**YOUR OBJECTIVE:** The following data has a line with "Screen dimensions: 622x494" and a line with "Task: Click the red-boxed Add new doc button". Write out exactly those lines and all the lines between them.

Collected data
====

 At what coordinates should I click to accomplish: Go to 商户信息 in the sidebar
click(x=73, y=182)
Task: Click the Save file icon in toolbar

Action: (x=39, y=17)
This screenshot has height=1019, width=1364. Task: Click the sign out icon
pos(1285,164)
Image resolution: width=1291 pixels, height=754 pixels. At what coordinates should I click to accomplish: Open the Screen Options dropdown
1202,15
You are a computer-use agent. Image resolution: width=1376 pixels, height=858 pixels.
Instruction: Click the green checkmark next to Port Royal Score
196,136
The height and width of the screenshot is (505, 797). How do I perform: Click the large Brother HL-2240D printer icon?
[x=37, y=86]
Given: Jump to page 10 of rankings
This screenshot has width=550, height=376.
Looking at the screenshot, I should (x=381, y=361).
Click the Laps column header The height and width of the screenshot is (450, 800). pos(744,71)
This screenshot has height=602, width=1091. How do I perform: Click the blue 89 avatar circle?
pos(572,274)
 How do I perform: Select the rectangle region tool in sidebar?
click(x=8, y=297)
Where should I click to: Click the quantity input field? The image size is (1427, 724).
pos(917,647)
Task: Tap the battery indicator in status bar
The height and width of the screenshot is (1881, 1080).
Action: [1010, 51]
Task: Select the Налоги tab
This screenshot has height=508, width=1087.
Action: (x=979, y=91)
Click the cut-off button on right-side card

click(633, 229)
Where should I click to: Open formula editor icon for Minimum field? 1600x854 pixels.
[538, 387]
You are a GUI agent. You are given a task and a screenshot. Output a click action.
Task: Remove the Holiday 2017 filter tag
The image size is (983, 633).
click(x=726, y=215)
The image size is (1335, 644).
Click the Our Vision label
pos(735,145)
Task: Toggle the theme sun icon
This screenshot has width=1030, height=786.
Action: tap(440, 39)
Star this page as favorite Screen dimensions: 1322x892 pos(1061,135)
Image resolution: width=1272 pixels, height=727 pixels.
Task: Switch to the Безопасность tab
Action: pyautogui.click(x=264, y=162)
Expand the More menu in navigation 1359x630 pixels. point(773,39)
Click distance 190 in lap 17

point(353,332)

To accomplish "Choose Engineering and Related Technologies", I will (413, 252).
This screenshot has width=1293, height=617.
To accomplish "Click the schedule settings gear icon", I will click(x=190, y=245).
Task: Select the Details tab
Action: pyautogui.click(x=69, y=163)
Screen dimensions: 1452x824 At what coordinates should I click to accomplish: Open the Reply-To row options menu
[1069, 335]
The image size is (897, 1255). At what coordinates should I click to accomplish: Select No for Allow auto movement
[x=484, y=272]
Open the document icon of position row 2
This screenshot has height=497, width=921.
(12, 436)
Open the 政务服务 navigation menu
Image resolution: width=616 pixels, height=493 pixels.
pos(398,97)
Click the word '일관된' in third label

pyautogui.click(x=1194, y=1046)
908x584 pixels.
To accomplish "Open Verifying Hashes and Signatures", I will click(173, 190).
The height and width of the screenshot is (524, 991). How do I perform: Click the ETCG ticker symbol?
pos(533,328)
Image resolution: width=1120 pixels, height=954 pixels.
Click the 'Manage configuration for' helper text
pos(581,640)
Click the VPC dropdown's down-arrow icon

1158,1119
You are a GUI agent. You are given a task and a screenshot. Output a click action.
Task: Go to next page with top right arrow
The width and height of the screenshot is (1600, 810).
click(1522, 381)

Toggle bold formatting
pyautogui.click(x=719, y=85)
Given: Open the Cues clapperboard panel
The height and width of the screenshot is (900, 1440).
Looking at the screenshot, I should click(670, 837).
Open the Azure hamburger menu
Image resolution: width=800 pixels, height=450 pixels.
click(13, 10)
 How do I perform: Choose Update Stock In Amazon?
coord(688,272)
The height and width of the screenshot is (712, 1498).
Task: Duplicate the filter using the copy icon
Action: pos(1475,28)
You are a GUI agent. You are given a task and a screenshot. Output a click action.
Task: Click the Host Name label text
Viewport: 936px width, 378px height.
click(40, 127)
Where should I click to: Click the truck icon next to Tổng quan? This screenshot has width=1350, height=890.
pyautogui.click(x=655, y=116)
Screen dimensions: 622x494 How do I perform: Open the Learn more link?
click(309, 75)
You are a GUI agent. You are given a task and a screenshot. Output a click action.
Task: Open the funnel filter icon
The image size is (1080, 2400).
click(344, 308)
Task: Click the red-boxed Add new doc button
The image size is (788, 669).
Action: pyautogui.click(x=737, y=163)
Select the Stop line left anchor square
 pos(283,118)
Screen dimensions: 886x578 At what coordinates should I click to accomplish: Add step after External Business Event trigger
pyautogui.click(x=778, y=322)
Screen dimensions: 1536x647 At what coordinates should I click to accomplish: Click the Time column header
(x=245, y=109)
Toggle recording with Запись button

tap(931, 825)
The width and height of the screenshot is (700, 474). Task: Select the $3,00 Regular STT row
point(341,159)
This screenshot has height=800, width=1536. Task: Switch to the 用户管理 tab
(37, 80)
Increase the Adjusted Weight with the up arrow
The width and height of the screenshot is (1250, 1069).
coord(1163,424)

====

**REPLY TO THE EXERCISE:**
Screen dimensions: 622x494 How do I perform: Open the Learn more link?
click(309, 75)
You are a GUI agent. You are given a task and a screenshot. Output a click action.
Task: Open the funnel filter icon
The image size is (1080, 2400).
click(344, 308)
Task: Click the red-boxed Add new doc button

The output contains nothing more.